What is the General Data Protection Regulation?
The General Data Protection Regulation ("GDPR") is an EU Regulation adopted in April 2016. It replaces its predecessor, the 1995 Data Protection Directive, and regulates EU-based controllers or processors, personal data processed in the EU or the processing of personal data of EU data subjects by entities anywhere in the world. The GDPR became directly applicable in all 28 member states (including the UK). Enforcement of the GDPR commences on 25 May 2018.
The GDPR significantly widens the scope of existing EU data protection legislation. The GDPR has extra-territorial reach in that it regulates personal data that is processed in the EU (Article 3.3), or the personal data of EU data subjects where such processing relates to the offering of goods or services (Article 3.2(a)) or the monitoring of the data subjects' behaviour in the EU (Article 3.2(b)), regardless of where the data is processed.
What are the key changes and requirements of GDPR?
The definitions of "personal data" and "sensitive personal data" have been expanded. The expansion of these definitions in and of itself affects the interpretation of the regulation.

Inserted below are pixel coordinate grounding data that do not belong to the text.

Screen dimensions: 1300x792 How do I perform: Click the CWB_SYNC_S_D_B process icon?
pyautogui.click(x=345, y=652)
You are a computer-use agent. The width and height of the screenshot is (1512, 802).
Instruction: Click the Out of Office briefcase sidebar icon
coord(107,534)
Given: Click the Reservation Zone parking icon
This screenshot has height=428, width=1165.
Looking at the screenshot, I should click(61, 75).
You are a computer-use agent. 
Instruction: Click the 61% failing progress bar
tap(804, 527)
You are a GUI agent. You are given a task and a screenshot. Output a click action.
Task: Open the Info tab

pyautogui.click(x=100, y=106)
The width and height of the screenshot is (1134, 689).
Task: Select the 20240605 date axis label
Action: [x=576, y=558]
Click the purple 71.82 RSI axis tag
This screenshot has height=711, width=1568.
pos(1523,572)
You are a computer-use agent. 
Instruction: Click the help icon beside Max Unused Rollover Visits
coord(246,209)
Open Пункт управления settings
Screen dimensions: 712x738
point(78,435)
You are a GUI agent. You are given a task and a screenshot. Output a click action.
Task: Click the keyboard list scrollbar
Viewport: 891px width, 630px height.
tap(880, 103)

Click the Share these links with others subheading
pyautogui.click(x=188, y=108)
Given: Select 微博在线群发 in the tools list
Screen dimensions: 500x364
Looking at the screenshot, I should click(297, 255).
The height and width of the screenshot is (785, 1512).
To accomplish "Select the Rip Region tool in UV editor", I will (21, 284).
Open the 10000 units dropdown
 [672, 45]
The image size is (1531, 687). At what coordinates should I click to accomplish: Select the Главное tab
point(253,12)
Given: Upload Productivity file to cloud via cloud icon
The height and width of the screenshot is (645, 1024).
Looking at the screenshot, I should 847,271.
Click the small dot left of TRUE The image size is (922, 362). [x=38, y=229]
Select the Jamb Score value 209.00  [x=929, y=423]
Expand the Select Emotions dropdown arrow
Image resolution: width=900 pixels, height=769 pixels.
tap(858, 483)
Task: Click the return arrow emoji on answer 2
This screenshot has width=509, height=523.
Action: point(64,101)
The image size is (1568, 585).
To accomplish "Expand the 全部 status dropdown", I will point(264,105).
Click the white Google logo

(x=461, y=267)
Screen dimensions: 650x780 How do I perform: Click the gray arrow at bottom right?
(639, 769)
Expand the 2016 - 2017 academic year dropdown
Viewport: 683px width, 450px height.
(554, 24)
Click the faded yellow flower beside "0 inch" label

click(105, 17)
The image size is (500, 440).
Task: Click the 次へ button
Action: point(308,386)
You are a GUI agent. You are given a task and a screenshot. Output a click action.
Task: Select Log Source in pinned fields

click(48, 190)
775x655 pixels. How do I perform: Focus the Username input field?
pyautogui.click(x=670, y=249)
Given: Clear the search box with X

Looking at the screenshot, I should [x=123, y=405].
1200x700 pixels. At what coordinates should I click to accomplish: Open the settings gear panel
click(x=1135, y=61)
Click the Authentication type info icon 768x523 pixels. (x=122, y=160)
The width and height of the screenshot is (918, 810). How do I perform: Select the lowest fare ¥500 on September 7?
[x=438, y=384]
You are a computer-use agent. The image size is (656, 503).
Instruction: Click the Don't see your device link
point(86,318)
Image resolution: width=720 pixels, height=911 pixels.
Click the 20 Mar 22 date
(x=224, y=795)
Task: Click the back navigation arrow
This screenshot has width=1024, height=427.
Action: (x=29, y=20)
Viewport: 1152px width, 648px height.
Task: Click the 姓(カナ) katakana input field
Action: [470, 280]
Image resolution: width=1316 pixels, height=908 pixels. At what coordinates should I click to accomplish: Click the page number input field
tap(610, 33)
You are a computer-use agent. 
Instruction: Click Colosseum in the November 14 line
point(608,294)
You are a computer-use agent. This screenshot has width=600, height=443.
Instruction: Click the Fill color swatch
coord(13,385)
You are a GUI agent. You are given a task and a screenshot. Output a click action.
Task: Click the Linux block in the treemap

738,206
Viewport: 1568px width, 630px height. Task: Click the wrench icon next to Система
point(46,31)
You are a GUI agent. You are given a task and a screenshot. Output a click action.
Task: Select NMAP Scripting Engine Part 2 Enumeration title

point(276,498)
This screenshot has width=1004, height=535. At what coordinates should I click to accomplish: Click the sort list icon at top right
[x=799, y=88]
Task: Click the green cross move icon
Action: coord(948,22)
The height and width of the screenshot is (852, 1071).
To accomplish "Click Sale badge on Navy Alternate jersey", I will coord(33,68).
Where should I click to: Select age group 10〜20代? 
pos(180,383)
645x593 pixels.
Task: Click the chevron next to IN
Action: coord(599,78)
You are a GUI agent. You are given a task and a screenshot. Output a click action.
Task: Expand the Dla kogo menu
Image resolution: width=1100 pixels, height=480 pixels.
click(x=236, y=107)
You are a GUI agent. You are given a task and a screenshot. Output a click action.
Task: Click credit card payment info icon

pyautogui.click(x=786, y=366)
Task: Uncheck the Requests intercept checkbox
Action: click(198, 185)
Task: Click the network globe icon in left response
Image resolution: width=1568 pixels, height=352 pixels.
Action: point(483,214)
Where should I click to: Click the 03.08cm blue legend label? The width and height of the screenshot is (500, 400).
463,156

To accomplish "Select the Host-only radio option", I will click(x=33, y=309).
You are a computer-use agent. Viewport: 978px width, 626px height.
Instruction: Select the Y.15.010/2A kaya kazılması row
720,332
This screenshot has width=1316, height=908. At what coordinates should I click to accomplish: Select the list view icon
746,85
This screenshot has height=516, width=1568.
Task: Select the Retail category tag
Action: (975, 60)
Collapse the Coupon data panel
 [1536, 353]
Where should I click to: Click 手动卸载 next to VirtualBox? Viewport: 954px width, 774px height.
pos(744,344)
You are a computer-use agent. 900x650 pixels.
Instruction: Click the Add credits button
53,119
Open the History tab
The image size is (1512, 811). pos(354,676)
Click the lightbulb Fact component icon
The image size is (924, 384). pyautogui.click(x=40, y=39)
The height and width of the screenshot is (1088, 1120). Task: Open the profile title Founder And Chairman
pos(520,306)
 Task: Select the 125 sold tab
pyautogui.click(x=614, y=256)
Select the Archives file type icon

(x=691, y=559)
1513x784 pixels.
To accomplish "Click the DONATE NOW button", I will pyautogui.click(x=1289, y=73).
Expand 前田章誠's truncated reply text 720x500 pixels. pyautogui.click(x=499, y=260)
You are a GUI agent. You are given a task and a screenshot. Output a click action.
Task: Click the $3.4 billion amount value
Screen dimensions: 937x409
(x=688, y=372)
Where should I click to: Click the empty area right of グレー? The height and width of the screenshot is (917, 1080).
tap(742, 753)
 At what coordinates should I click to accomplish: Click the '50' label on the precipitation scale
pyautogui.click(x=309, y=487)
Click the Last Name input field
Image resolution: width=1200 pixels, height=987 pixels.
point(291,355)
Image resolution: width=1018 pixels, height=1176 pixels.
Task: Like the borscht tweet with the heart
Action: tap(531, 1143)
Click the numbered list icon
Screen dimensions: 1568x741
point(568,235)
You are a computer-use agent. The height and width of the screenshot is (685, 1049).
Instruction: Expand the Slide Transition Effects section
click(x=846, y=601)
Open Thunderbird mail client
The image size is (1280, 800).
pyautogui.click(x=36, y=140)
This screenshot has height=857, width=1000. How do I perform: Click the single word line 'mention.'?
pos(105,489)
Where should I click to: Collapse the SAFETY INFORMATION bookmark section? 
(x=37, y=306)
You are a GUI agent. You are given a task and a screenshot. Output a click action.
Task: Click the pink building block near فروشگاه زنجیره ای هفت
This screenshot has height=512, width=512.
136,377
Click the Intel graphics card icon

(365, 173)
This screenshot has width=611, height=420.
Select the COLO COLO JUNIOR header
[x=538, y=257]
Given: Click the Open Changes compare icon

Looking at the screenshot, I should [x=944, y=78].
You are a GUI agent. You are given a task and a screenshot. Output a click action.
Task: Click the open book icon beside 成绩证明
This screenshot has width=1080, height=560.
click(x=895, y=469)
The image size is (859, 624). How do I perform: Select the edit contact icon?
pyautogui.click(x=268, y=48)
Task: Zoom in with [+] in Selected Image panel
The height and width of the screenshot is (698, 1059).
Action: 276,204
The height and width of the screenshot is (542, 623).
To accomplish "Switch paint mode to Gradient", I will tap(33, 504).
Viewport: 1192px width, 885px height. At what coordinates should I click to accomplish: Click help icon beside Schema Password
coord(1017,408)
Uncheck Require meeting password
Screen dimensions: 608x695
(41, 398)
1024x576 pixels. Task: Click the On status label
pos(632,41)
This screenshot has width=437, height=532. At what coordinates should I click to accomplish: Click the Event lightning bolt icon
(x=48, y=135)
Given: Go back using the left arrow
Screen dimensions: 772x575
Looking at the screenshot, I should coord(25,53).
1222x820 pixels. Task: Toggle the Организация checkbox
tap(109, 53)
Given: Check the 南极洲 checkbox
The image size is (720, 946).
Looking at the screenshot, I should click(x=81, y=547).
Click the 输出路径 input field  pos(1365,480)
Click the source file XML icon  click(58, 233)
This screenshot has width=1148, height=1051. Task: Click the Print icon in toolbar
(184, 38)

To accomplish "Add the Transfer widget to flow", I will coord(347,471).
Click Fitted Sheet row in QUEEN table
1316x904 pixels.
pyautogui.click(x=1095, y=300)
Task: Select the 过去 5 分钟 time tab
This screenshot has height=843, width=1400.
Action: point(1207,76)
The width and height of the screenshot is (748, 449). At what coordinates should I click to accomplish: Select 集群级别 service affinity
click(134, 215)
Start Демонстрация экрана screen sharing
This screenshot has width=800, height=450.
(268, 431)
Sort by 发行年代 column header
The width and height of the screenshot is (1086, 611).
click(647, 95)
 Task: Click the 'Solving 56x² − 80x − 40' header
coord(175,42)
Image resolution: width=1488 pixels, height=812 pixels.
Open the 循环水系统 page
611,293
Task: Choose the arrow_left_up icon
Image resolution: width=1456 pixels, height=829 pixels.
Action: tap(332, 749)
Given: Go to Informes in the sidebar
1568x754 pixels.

The GDPR grants a plethora of rights to data subjects, such as free access to their personal data, and the right to "be forgotten". It also imposes obligations on data controllers and processors, such as to notify personal data breaches to the relevant supervisory authority (and, in some cases, the affected individual) within 72 hours of becoming aware of such breach. Consent for each type of data processing should be obtained from the data subject that is an affirmative action, separate from other terms and conditions, freely given, clear, informed and recorded for audit purposes, and easily retractable. If any previously obtained consent is non-compliant then new consent should be obtained.
Any firm outside of the EU that is caught by Article 3.2(a) or (b) of the GDPR must appoint a GDPR representative in the EU, unless the organisation is a public authority or body, or the data processing activities are occasional and do not include the large-scale processing of certain types of personal data.
How can affected entities become GDPR compliant?
The EU encourages compliance by "design". Firms should:
- map data processing operations and adapt policies/procedures;
- be able to: grant access to personal data, make data "portable", and allow for total and permanent erasure of data, upon the data subject's request;
- implement notice procedures in the event of a data breach;
- circulate requests for consent in an intelligible form, including the purpose for which the data is to be processed; and
- where required, appoint a "representative" in one of the EU Member States where the data subjects are based.
What happens if firms do not comply with the GDPR?
Firms could be fined up to the greater of 4% of annual global turnover or €20 million. Each EU Member State is responsible for enforcing the GDPR in its jurisdiction.
Notwithstanding the requirement for most non-EU based data processors and controllers to appoint a representative in the EU, it remains to be seen how the GDPR will be enforced against such organisations which do not hold any assets in the EU.